A eso se suma la competencia regional. Arabia Saudí y Omán lanzaron en 2024 programas de residencia con requisitos de inversión más flexibles, restando atractivo a Dubái entre compradores con capital moderado. La respuesta emiratí fue quirúrgica: abrir el programa a la financiación bancaria sin bajar el umbral de valoración, lo que mantiene la calidad de la cartera mientras amplía el universo de candidatos.
La visa de residencia explicada paso a paso
Obtener la Golden Visa de Dubái con hipoteca implica cumplir una secuencia de requisitos que conviene tener clara antes de firmar nada. El inmueble debe estar tasado en mínimo 2 millones de AED por tasador registrado ante el DLD, y el comprador debe haber abonado al menos el 50% del valor total certificado. La hipoteca debe estar formalizada en una entidad financiera con licencia del Banco Central de los EAU, y en el caso de propiedades sobre plano, el contrato inicial y la cuenta de depósito en garantía (escrow) deben estar activos. Cumplidos esos puntos, la solicitud se tramita ante la Autoridad Federal de Identidad y Ciudadanía (ICP).
Lo que mucha gente no anticipa es que el proceso involucra, al menos, cinco actores simultáneos: el promotor o vendedor, el banco hipotecario, el DLD, la GDRFA y, para el caso de inversores españoles, también la planificación fiscal en España. Cuando cada parte trabaja por separado, los problemas aparecen al final, cuando ya no tienen solución, según advierten los despachos especializados con oficina en Dubái.
Qué implica esto para el inversor desde España
La doble presión fiscal que hay que calcular
Desde abril de 2025, España abolió su propia Golden Visa mediante la Ley Orgánica 1/2025. El resultado es que muchos inversores españoles que antes contemplaban España o Dubái como alternativas ahora solo tienen una opción activa en ese segmento. Pero obtener la Golden Visa de Dubái no convierte automáticamente al titular en residente fiscal emiratí: para eso hacen falta 183 días de permanencia anual en los Emiratos o un certificado de residencia fiscal emitido por las autoridades locales. Sin ese paso, Hacienda española sigue siendo competente.
El plazo mínimo que nadie menciona
La Golden Visa exige mantener la inversión durante un mínimo de tres años. Quien venda la propiedad antes de ese plazo pierde el visado. Es un detalle que cambia por completo el análisis financiero de la operación: no se trata de una inversión líquida, sino de un compromiso que vincula residencia y patrimonio durante ese período mínimo.

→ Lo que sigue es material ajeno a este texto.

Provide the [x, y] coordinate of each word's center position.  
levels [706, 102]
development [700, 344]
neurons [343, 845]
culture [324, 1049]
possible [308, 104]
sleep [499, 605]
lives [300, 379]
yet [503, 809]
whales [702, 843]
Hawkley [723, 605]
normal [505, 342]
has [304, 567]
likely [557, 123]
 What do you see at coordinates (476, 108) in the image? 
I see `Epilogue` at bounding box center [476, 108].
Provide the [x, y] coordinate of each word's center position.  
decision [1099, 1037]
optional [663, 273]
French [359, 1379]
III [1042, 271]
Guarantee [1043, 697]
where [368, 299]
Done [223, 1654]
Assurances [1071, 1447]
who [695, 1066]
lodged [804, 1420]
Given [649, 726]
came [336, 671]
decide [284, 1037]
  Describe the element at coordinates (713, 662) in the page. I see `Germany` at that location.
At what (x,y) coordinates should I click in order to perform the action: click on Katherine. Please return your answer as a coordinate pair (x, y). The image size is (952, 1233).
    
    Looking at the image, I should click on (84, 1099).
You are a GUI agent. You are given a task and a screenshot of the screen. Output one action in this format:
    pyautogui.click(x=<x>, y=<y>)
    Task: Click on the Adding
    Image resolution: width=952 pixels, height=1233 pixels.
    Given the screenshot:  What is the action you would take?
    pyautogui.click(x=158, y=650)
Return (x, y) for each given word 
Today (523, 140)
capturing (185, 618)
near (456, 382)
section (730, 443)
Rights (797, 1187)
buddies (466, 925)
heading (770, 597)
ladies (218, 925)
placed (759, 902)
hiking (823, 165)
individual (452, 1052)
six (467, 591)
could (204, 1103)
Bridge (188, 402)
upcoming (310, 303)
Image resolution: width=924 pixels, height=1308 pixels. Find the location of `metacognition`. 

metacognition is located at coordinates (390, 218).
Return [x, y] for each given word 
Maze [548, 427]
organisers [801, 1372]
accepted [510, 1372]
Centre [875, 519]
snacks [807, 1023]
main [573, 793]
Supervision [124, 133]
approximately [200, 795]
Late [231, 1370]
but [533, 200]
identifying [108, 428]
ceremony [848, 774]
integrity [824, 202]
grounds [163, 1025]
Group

Zonas, precios y lo que viene en el mercado de Dubái
Las zonas que más actividad han registrado desde que se confirmó el cambio normativo son Dubai Hills Estate, Meydan y The Residential District, donde las propiedades promedian entre 1,8 y 2,5 millones de AED y la demanda creció un 18% entre enero y febrero de 2026. Dubái tiene anunciados proyectos inmobiliarios por 320 billones de dírhams para el período 2025-2028, concentrados en Dubai South, Jebel Ali Village y las islas artificiales ampliadas, lo que asegura oferta nueva durante años.
Los inversores que combinan compra sobre plano con financiación bancaria pueden bloquear precio ahora, pagar en cuotas durante la construcción —el 70% del valor en plazos hasta 2028, según los planes habituales— y capitalizar la revalorización en el momento de la entrega. La ventana existe hoy; los datos de enero-febrero de 2026 ya muestran incrementos del 8-12% en zonas calificadas, lo que reduce el margen de seguridad para quien espere demasiado.